Extracted data entries:
++++

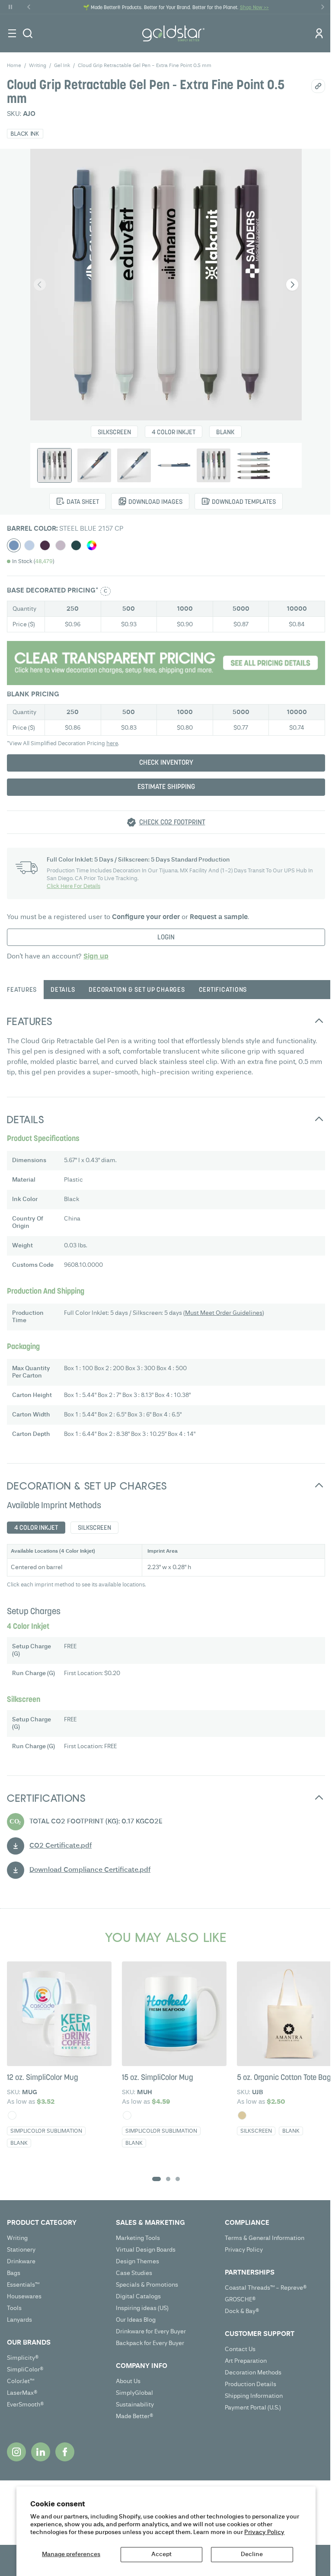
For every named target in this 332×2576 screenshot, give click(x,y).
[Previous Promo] (29, 7)
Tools (14, 2308)
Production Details (250, 2384)
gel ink (62, 65)
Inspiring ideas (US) (142, 2308)
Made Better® (134, 2416)
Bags (13, 2273)
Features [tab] (22, 990)
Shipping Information (254, 2396)
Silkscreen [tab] (94, 1528)
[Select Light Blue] (29, 545)
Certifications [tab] (223, 990)
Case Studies (134, 2273)
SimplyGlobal (134, 2393)
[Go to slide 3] (178, 2179)
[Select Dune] (60, 545)
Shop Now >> (254, 7)
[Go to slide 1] (156, 2179)
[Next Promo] (322, 7)
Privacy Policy (264, 2532)
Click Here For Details (73, 886)
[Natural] (242, 2115)
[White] (12, 2115)
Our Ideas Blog (136, 2320)
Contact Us (240, 2349)
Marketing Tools (138, 2238)
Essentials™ (23, 2285)
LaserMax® (22, 2393)
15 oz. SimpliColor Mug (157, 2078)
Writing (17, 2238)
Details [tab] (63, 990)
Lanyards (19, 2320)
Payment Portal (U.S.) (253, 2408)
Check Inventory (166, 762)
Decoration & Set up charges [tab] (137, 990)
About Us (128, 2381)
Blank (225, 432)
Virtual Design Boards (146, 2250)
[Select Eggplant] (45, 545)
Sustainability (135, 2405)
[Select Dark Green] (76, 545)
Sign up (96, 956)
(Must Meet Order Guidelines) (223, 1313)
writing (37, 65)
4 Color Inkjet (173, 432)
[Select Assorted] (92, 545)
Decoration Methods (253, 2373)
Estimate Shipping (166, 787)
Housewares (24, 2297)
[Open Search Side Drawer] (27, 33)
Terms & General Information (264, 2238)
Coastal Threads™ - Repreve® (266, 2288)
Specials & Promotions (147, 2285)
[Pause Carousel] (10, 6)
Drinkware (21, 2262)
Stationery (21, 2250)
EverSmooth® (25, 2405)
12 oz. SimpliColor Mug (42, 2078)
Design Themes (137, 2262)
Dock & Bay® (242, 2311)
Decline (252, 2554)
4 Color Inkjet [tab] (36, 1528)
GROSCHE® (240, 2300)
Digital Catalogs (138, 2297)
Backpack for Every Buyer (150, 2343)
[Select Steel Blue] (14, 545)
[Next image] (292, 285)
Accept (161, 2554)
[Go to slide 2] (168, 2179)
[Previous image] (40, 285)
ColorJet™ (20, 2381)
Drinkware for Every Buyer (151, 2332)
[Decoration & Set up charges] (166, 663)
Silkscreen (114, 432)
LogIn (166, 937)
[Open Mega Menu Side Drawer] (12, 33)
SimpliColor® (25, 2370)
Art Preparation (246, 2361)
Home (14, 65)
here (112, 744)
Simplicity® (23, 2358)
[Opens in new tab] (16, 2451)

++++

What needs to be done: After reading through the records, count the lines that hold the string "slide" and give only the count.

Exercise result: 3